Rather than trying to summarize this debate, it is more useful to link to some of the better criticisms of systemd:

• No systemd
• Arguments against systemd
• Linux Kernel Developers Fed Up With Ridiculous Bugs In Systemd
• Why Linux’s systemd Is Still Divisive After All These Years
• Rejection of systemd by Alpine Linux
• Patch removing systemd support from BusyBox

Of course, for every criticism there are counter-points:

• Systemd as tragedy
• Embracing the Future: The Transition from SysVinit to Systemd in Linux
• Compare the relatively clean syntax of a systemd service unit file to the shell script code required by the BusyBox alternative.

Initial Post Requirements

Consider the above background material and take a position as to whether you think the benefits of systemd outweigh the potential security risks. You may take either position in favor or against. In considering your position, think about the following:

• Is popularity a good reason to adopt a piece of software?
• What risks must be accepted to favor a large code base, especially one running as a privileged process, over something smaller and less complex?
• What are some potential vulnerabilities in systemd that result from its design decisions, large size, etc.?
• Are systems that do not use systemd really less complex? Do they have their own vulnerabilities? Do their vulnerabilities result in the same level of risk?
• Is it a good idea for everyone to be using the same software stack across entire sectors of the economy?

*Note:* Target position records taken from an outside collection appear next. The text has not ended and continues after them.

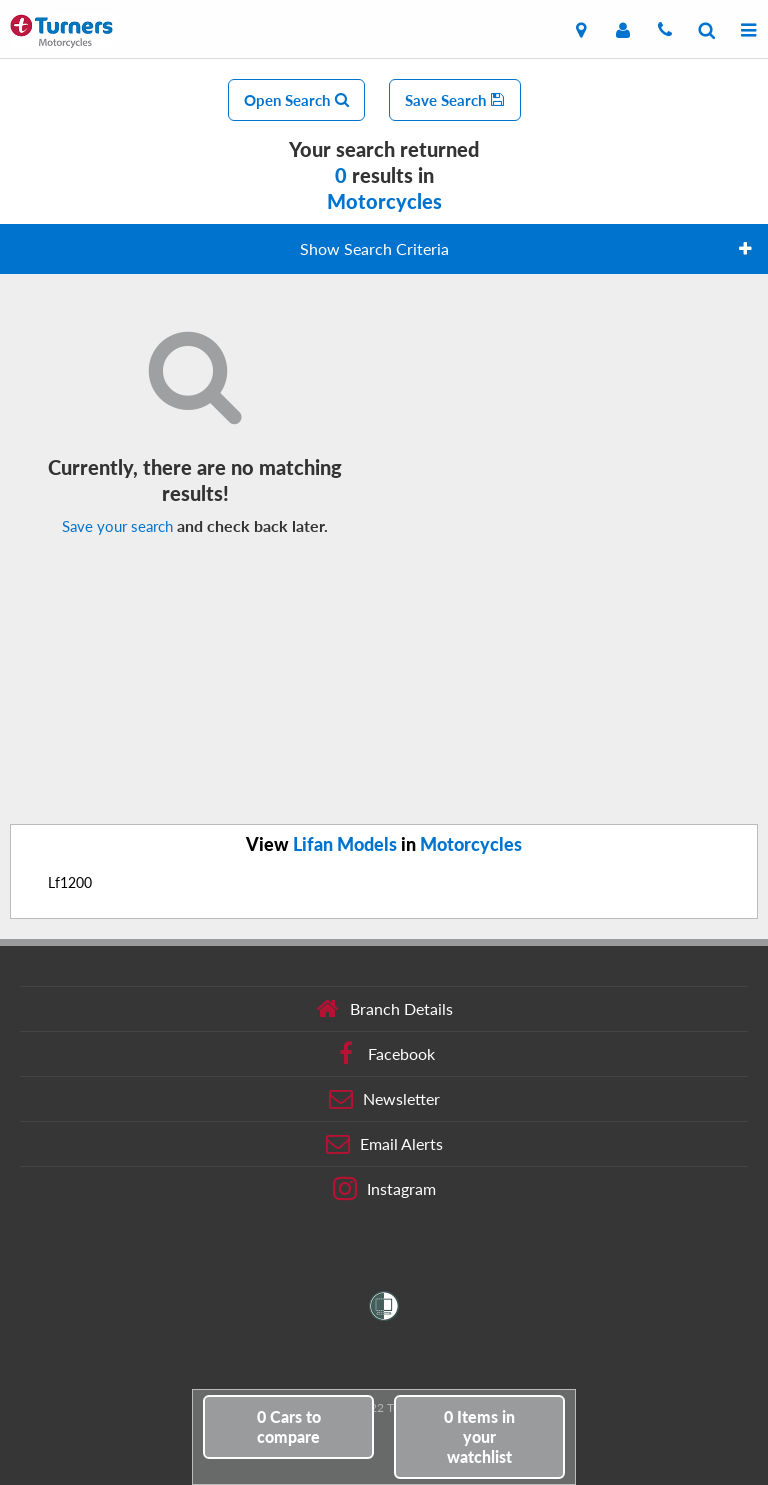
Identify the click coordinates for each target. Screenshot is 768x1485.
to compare (289, 1426)
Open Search (296, 100)
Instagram (384, 1189)
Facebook (384, 1054)
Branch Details (384, 1009)
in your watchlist (479, 1436)
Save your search (117, 526)
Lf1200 (70, 882)
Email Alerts (384, 1144)
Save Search (455, 100)
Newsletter (384, 1099)
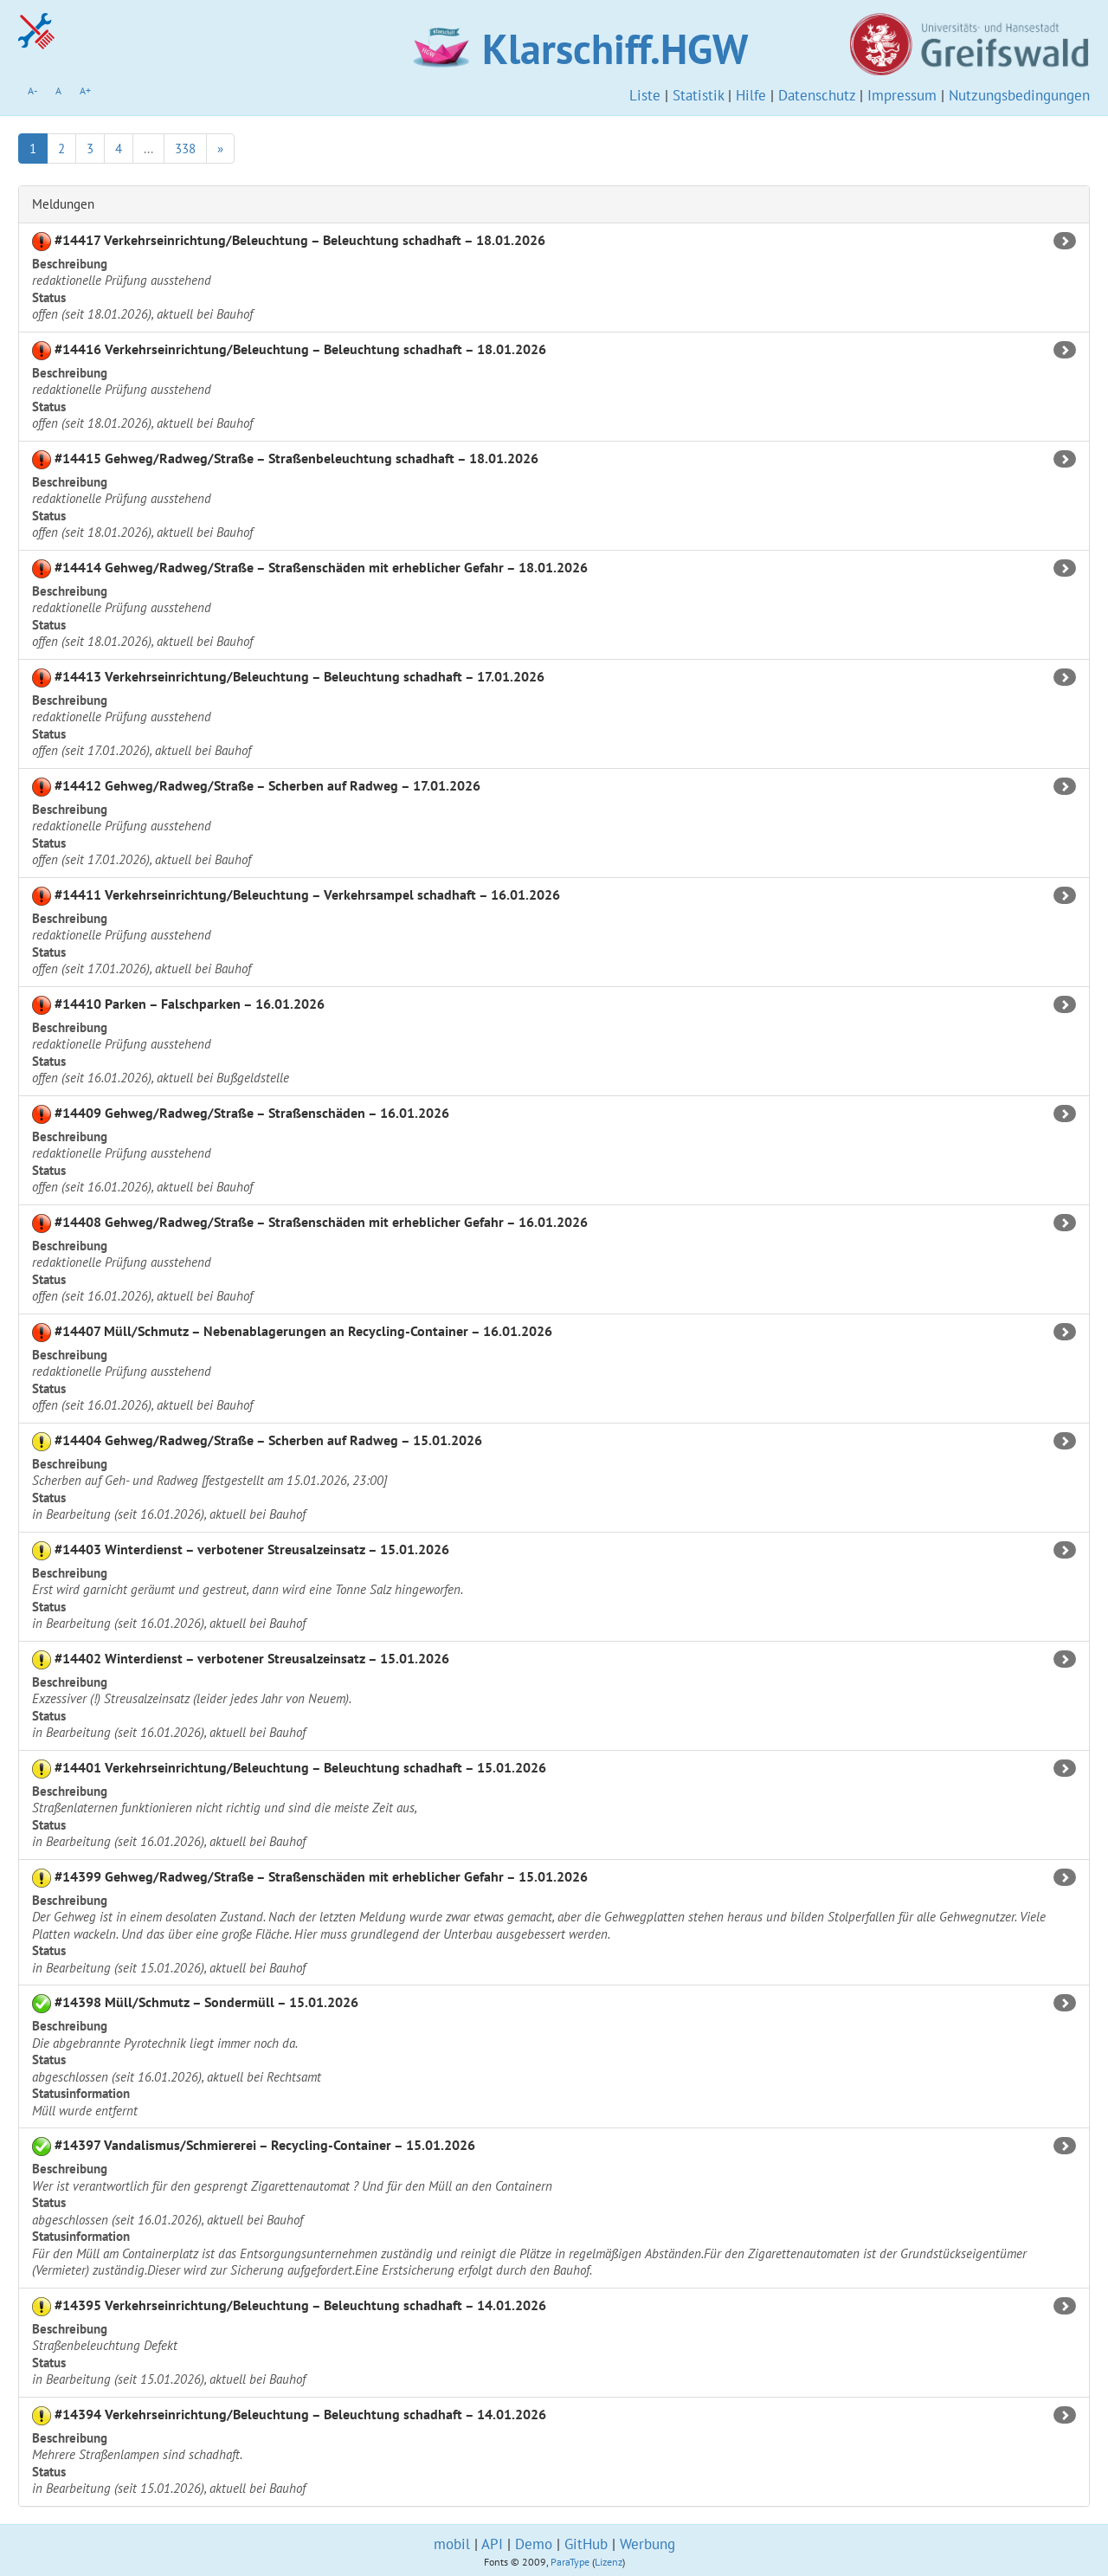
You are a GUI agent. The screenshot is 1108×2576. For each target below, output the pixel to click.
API (492, 2543)
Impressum (902, 95)
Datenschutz (816, 95)
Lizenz (608, 2561)
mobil (452, 2543)
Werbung (647, 2543)
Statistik (698, 95)
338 (185, 148)
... (148, 148)
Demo (533, 2543)
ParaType (570, 2561)
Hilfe (751, 95)
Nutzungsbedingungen (1019, 95)
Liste (644, 95)
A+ (85, 90)
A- (32, 90)
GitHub (586, 2543)
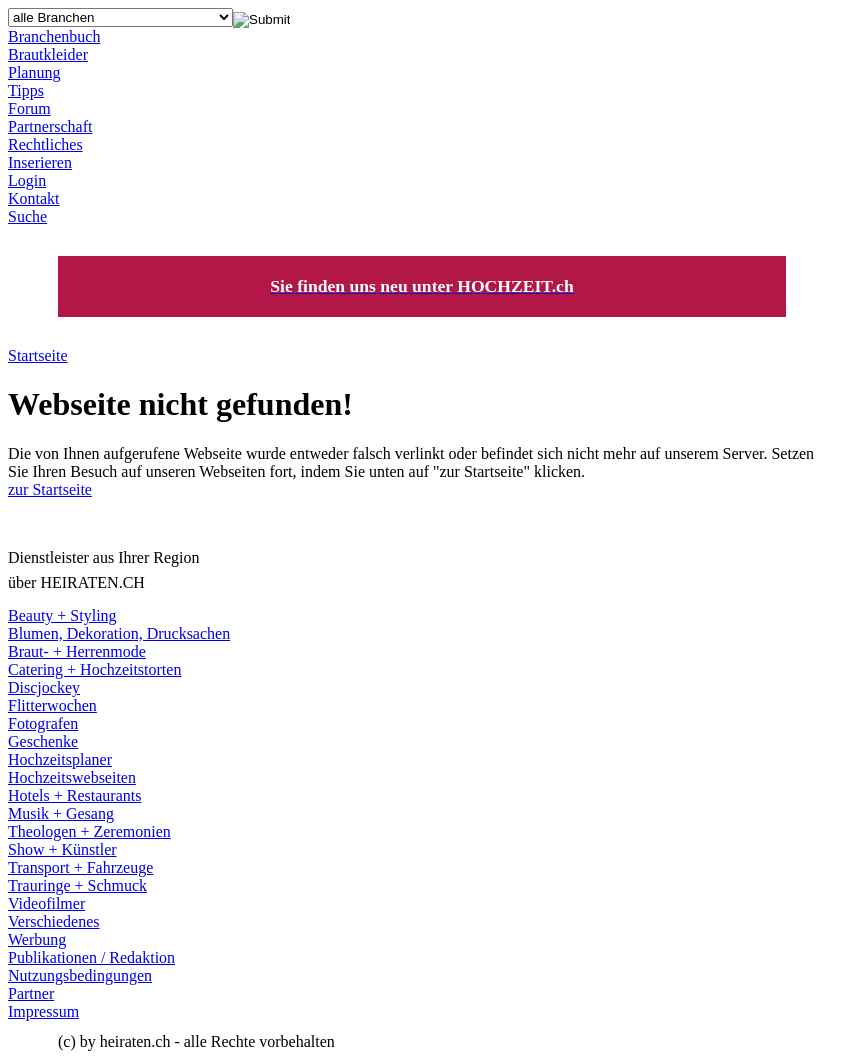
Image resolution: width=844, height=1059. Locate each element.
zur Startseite (50, 489)
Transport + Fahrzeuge (80, 867)
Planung (34, 72)
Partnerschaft (50, 126)
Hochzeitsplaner (60, 759)
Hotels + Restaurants (74, 795)
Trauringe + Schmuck (77, 885)
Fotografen (43, 723)
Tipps (26, 90)
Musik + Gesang (61, 813)
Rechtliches (45, 144)
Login (27, 180)
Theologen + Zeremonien (89, 831)
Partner (31, 993)
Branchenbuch (54, 36)
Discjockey (44, 687)
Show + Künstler (62, 849)
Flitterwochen (52, 705)
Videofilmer (46, 903)
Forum (29, 108)
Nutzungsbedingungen (80, 975)
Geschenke (43, 741)
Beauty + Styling (62, 615)
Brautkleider (48, 54)
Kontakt (34, 198)
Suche (27, 216)
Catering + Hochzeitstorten (94, 669)
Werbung (37, 939)
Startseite (38, 355)
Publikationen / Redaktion (91, 957)
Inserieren (40, 162)
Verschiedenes (54, 921)
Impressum (43, 1011)
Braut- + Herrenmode (77, 651)
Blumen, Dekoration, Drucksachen (119, 633)
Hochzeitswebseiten (72, 777)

Formulate an initial discussion post as a narrative that considers these questions and takes a position as to whether or not systemd is worth the risks to obtain its benefits. Cite at least one source (which may come from the background material or your own research) to support your position.

As a reminder, you must do your own writing. Use of ChatGPT or other artificial intelligence tools is NOT PERMITTED, beyond the use of the automated word completion and grammar checking that may be available in Microsoft Teams.

Completion Standards

A complete initial post for this assignment:

1. Articulates potential vulnerabilities of running a large code base as a privileged process.
2. Compares the complexity of systemd against alternatives.
3. Takes a position as to whether or not the convenience of systemd exceeds its security risks.
4. Cites at least one source. Citations may be informal – a link is sufficient.

There are no word limits or targets (minimum or maximum), but try to make the post both complete and concise.

Assessment

Successful completion of this assignment satisfies the following course student learning outcome:

• SLO 2. Explore and extend creative use of emerging information systems technologies in a secure manner.